Pain relief after cesarean delivery can be provided in a few ways. Most commonly, certain medications called opioids, such as morphine, are given through the vein or into the muscle. However, a more effective way to give pain relief with fewer side effects (such as nausea and slowing your breathing) is to give opioids in the spinal space as part of the medications given for a cesarean delivery.

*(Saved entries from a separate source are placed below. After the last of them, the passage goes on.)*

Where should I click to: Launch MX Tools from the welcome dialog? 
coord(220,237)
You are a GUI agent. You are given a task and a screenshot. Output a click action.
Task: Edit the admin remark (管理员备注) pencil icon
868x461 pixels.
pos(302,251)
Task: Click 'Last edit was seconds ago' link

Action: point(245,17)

For many years, the opioid of choice was morphine due to its long anesthetic effect and acceptable side effect profile. A nation-wide disruption in the supply of preservative-free morphine has made it necessary to look for alternatives. Many institutions worldwide have used another opioid, called hydromorphone, in the spinal space for over a decade. This drug has a very good safety and side effect profile and has been used at our institution for more than a year. Of interest, while a number of different doses of hydromorphone have been used, there have been very few studies to evaluate the best dose for providing good pain relief with minimal side effects. The goal of this study is to find the best dose of spinal hydromorphone for women undergoing cesarean delivery.


Clinical Trial Description

Intrathecal opioids in have been shown to produce analgesia. Lipid solubility and effect on specific mu opioid receptors in the dorsal horn of the spinal cord primarily determine the analgesic effect of intrathecally injected opioids. Rostral spread of intrathecal opioids causes some of the side effects like pruritus, respiratory depression, nausea and vomiting.

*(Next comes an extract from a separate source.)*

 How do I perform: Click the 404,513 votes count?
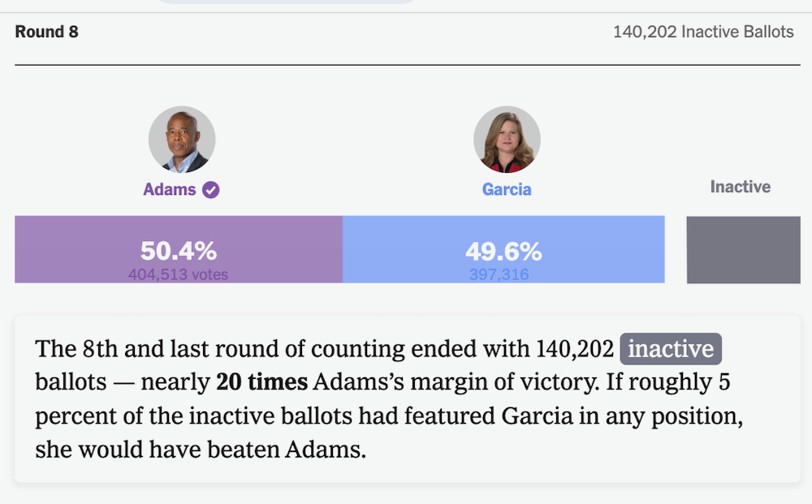click(x=178, y=275)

In our institute, during cesarean delivery under spinal anesthesia is usually performed with 1.6-1.8 ml of 0.75% bupivacaine with dextrose (hyperbaric solution) with 10-20mcg of fentanyl. Preservative free intrathecal (IT) morphine100 to 200 mcg is injected at the time of initiation of spinal block for postoperative pain relief. Multiple studies have shown excellent postoperative pain relief following cesarean delivery up to 18hrs with this dosing regimen.

However, there has been a national shortage of preservative free morphine since August 2012. Based on the pharmacokinetic and pharmacodynamic profile, intrathecal (IT) preservative free hydromorphone 100 mcg has been used as a substitute. Anecdotal experience during the past 8 months suggest that patients have comparable post partum pain relief, with a similar side-effect profile to IT morphine.

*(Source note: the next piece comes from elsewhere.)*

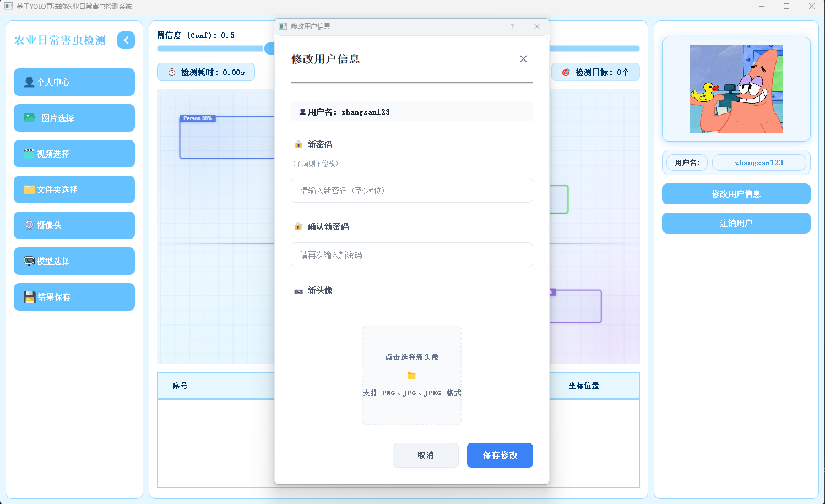
Task: Adjust the 置信度 confidence slider
Action: click(x=269, y=48)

There is no published data on the optimal dose of IT hydromorphone for post cesarean analgesia. There are case reports and retrospective case study of use of 100mcg IT hydromorphone. One randomized controlled trial for knee arthroscopy used 2.5-5-10 mcg of IT hydromorphone for postoperative analgesia.

Hence it is important to determine the optimal dose of IT hydromorphone for post operative pain management following cesarean delivery in terms of analgesic efficacy, incidence of side effects and the need for treatment interventions

This study will aim to determine the optimal dose of intrathecal hydromorphone that would provide adequate postoperative analgesia with minimal side effects. ;


Study Design

Allocation: Randomized, Endpoint Classification: Efficacy Study, Intervention Model: Parallel Assignment, Masking: Double Blind (Subject, Investigator)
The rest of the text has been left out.